== PROVIDED TEXT ==
★ ★ ★

It’s Such a Beautiful Day

February 21, 2015

Is it possible to avoid isolation in the world, or is everyone truly alone at the finale? Is every human subject, by definition of its uniqueness and individuality, permanently in solitude, and if so, is this such a bad thing?

 

It’s Such a Beautiful Day captures one such subjectivity but does not necessarily sway one way or another on indicting Bill’s isolation from the world as some terrible truth. His unique condition, which exists in all of us, merely echoes the tragedy of not building a life with love within it. We do not get to know much about Bill’s previous history, that before his condition, to where he had no plans or activities in developing this quality. That quality being love, once again, and more specifically, building a world which goes beyond simple validation of one’s existence, but building one which provides re-assurance and security and above all meaning.

 

Meaning is what Bill is challenged by as he walks towards his coffin. And meaning is what he lacks simply because he gave no thought or consideration to it beforehand. It is unwise to equivocate love and meaning here, for meaning can be more abstract than the human emotional reception of social validation. But love in this format, that of receiving gratitude for being, can extend itself into the infinite and correspond to something transcendental. That is to say, building a life with love in it as a goal is building a world with meaning in it. It is painting color where it otherwise would be black.

 

Bill does not wrestle with God here, and thankfully so – he is purely existential, and It’s Such a Beautiful Day forces Bill as a man in isolation with the greater surrounding he inhabits to create his own values and meaning in this world. Greater meaning can be had by those who stretch their gifts, their paint, into posterity, but all humanity has the same gift even if they lack the same reach. All humanity has the gift of creating love in their lives and beauty in their souls which make jagged rocks that cut into the soul scrapes that can be stitched versus mortal wounds which can never be overcome. In a practical sense then, this is the origins of the vitality of the family, to shelter the human subject from the wildness of the world outside of his control, so that when he is disturbed there is an anchor in which he can recover from.

 

Bill’s slow descent towards death illustrates to us a person who did not care about building such love around him. It does not exactly mean that his psychedelics would have been prevented somehow, that is beside the point. The point is that he categorically would have been less confused with someone to hold him and to care for him while he walked through the valley of the shadow of death. The fact his girlfriend breaks up with him the day of his diagnosis only emphasizes the danger of neglecting to secure the creation of meaning and love in one’s life, before it is too late.

★ ★ ★

Say whether each of the following statements agrees with the piece on It's Such a Beautiful Day, giving yes or no and quoting the words of the piece that decide it: (a) Bill's girlfriend breaks up with him on the day of his diagnosis. (b) Bill wrestles with God as he nears death. (c) The piece treats love and meaning as the same thing.

== DATA FOR ANALYSIS ==
★ ★ ★

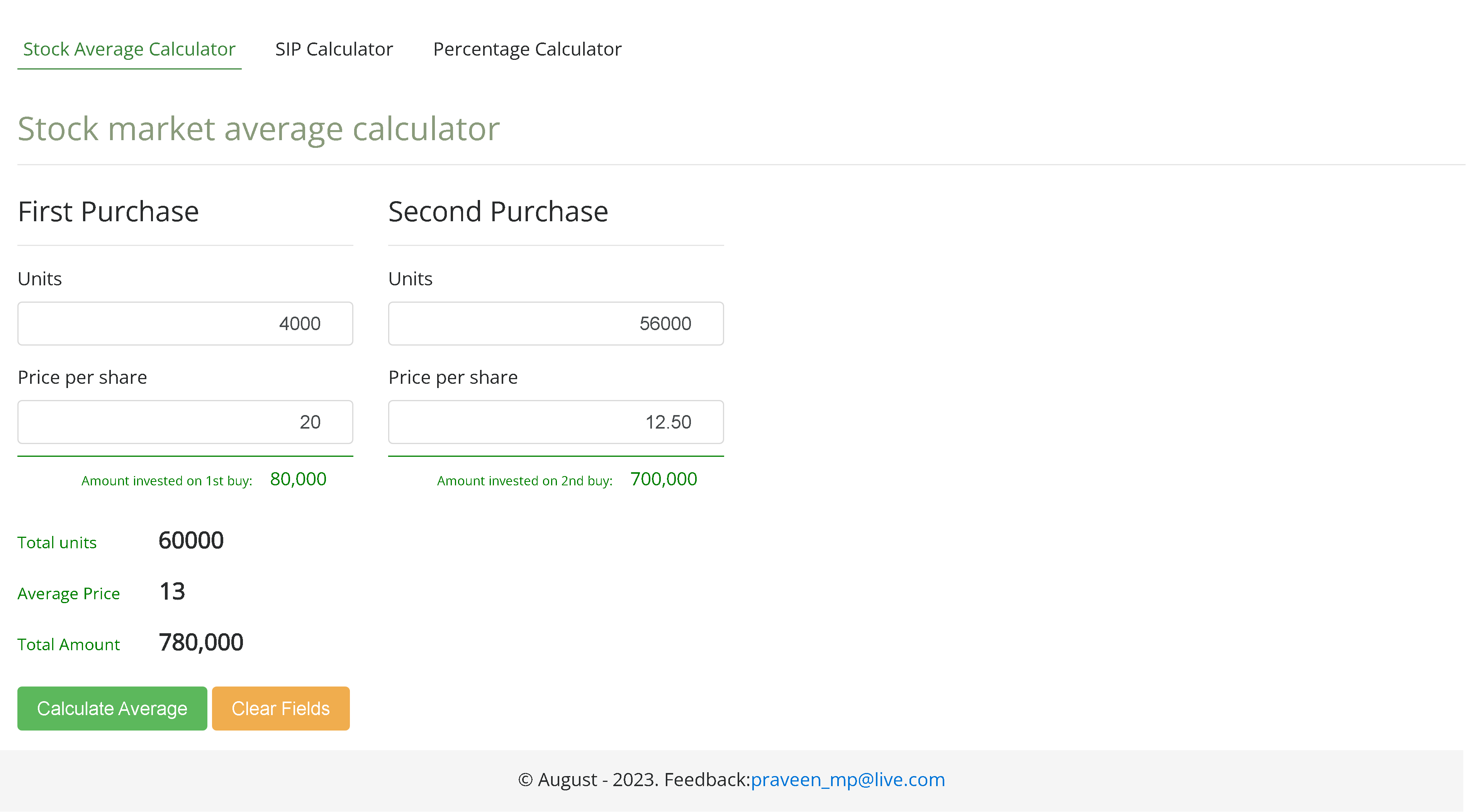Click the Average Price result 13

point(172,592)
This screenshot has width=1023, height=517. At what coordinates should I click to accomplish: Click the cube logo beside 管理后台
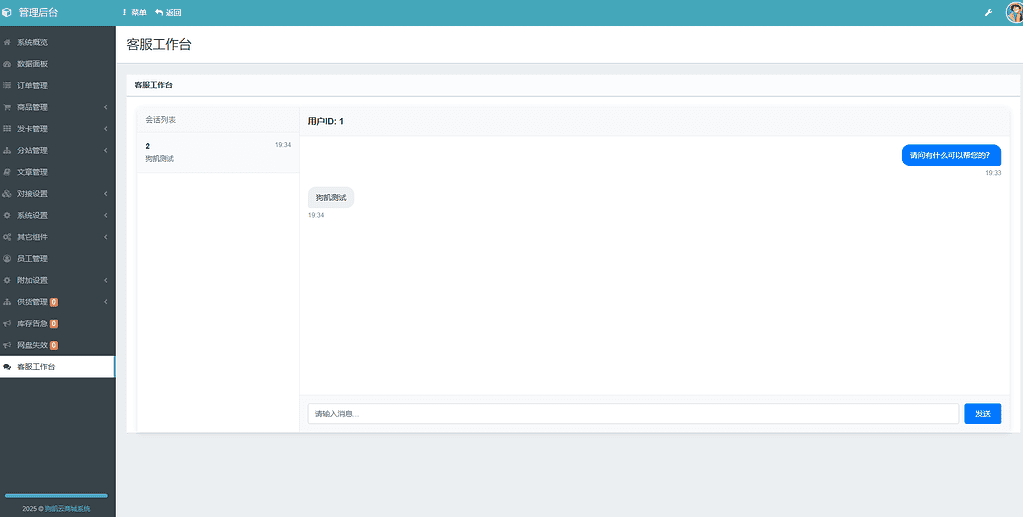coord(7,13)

★ ★ ★

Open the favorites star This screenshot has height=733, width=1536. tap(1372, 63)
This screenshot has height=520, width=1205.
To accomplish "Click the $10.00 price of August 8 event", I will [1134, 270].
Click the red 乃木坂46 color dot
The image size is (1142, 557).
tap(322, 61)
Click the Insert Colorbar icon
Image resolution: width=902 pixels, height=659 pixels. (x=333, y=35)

★ ★ ★

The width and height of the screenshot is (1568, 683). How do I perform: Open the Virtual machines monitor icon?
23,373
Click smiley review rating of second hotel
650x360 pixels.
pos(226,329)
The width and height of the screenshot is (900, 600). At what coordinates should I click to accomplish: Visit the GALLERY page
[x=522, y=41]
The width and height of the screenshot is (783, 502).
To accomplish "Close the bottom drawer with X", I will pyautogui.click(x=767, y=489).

★ ★ ★

== SOLUTION TO THIS EXERCISE ==
(a) Yes: "The fact his girlfriend breaks up with him the day of his diagnosis"
(b) No: "Bill does not wrestle with God here"
(c) No: "It is unwise to equivocate love and meaning here"